Appell an Frauen: eigenverantwortlich Vorsorgetermine bei ihrem Frauenarzt bzw. ihrer Frauenärztin zu verabreden

Das bisherige Screening-Modell mit regelmäßigen, jährlichen Vorsorgeuntersuchungen zielt darauf ab, Vorstufen des Zervixkarzinoms rechtzeitig zu erkennen und zu behandeln, so dass kein Gebärmutterhalskrebs entsteht.

"Ohne die Vorsorgeuntersuchung durch einen Zellabstrich von der Gebärmutter, wie er seit über 40 Jahren mit Erfolg angewendet wird, können heute genauso viele Frauen an Gebärmutterhalskrebs erkranken wie vor Einführung der jährlichen Krebsfrüherkennungs-Untersuchung im Jahr 1971", erklärt Dr. Bodo Jordan, Vorstandsvorsitzender des Bundesverbandes der Zytologen (AZÄD) in München. "Dass die Zahlen an Neuerkrankungen seitdem um 75% gesunken sind, beweist, wie effektiv das Vorsorge-Modell der zytologischen Untersuchung ist. Es ist eine bewährte und außerdem die einfachste Möglichkeit, ein Zervixkarzinom zu verhindern. Deshalb ist es für alle Frauen wichtig, Verantwortung für sich und ihren Körper zu übernehmen, und jedes Jahr die von ihrem Frauenarzt angebotene Vorsorge-Untersuchung wahrzunehmen."

Im Zusammenhang mit dem Nationalen Krebsplan wird momentan ein Wechsel von der etablierten jährlichen zytologischen Krebsfrüherkennung hin zum alleinigen HPV-Test im 5-Jahresintervall diskutiert. Das Institut für Qualität und Wirtschaftlichkeit im Gesundheitswesen (IQWiG) konnte bisher keine Empfehlung geben.

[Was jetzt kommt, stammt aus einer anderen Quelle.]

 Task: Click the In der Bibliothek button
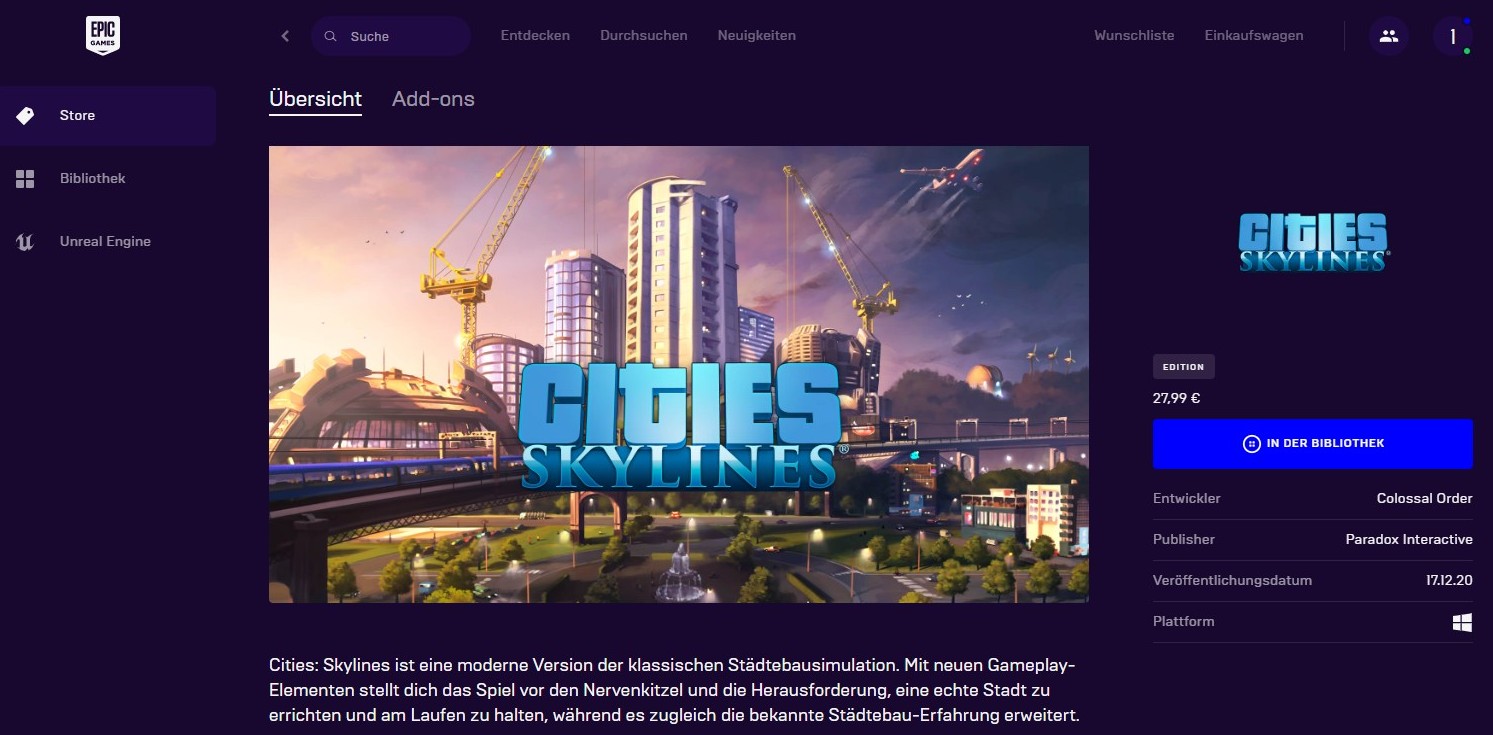(x=1312, y=444)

Vor dem Hintergrund, dass spezielle Arten von Gebärmutterhalskrebs nicht Virus-assoziiert zu sein scheinen, die Testempfindlichkeit für die HP-Viren sehr hoch ist, ohne dass eine Veränderung in den Zellen vorliegt, scheint ein Paradigmenwechsel in der Krebsfrüherkennung nicht sinnvoll. Bei positivem HPV Testergebnis werden zu viele Frauen beunruhigt, bei negativem HPV Testergebnis können sich Frauen in einer falschen Sicherheit wiegen und über Jahre einen Krebs entwickeln, der so durch die jährliche Krebsfrüherkennungsuntersuchung rechtzeitig  hätte entdeckt werden können.